[[ MATERIAL SHOWN, beginning ]]

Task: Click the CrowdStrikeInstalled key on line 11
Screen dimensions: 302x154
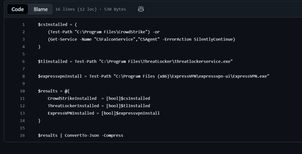Action: [72, 98]
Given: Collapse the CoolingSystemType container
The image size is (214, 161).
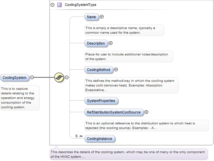Looking at the screenshot, I should pos(52,5).
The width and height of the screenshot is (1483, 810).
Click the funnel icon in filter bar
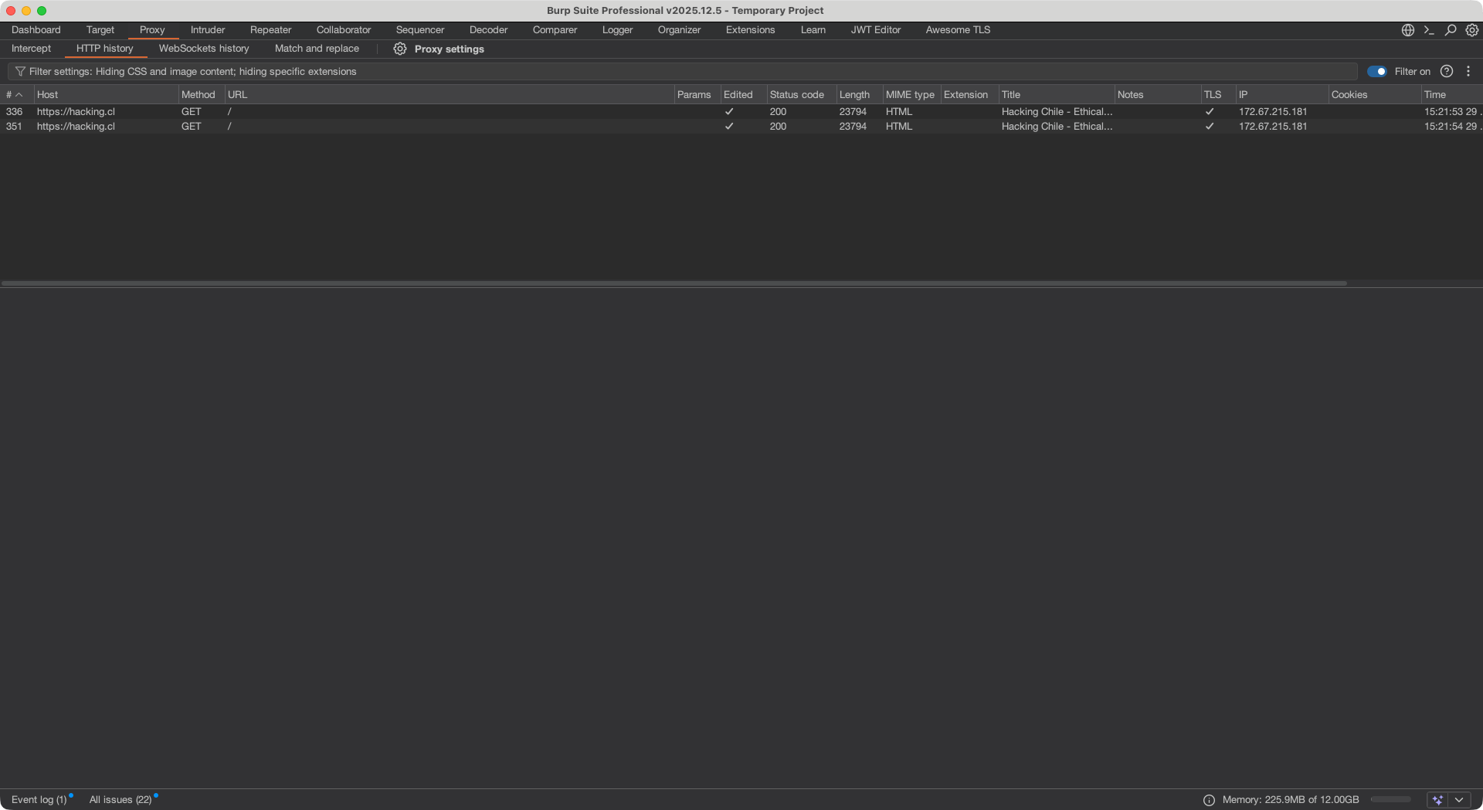click(20, 71)
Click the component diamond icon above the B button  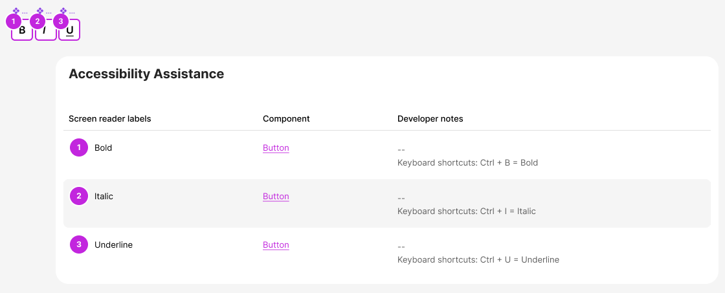click(16, 10)
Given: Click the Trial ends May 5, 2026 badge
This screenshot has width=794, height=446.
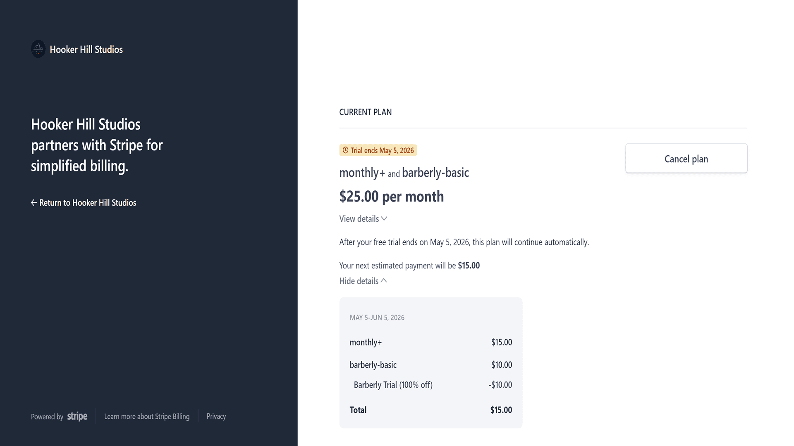Looking at the screenshot, I should [x=378, y=150].
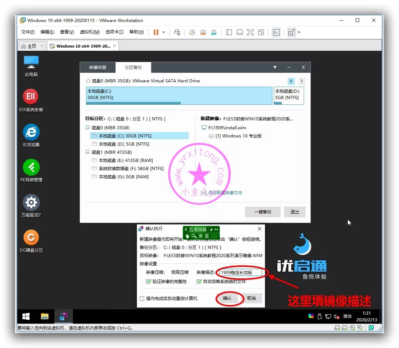399x348 pixels.
Task: Collapse the 磁盘1 (MBR 472GB) tree node
Action: [x=87, y=152]
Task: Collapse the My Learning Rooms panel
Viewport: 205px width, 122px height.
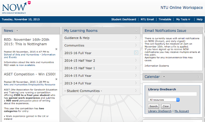Action: point(136,31)
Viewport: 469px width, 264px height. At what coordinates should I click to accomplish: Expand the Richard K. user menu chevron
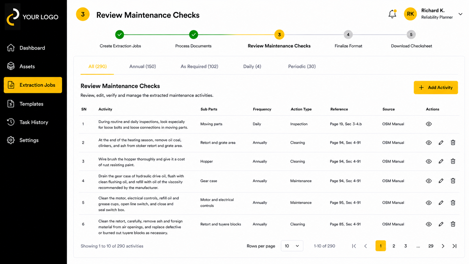point(460,14)
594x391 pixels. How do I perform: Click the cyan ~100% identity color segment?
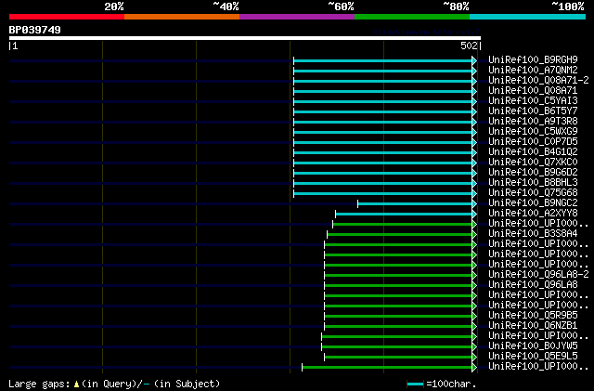[x=528, y=17]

[[ MATERIAL SHOWN, end ]]

WHAT THIS TASK INVOLVES:
Using the listing above, list every line in which the string "Given" occurs.

OUTPUT:
Given: Collapse the CoolingSystemType container
Given: Click the Trial ends May 5, 2026 badge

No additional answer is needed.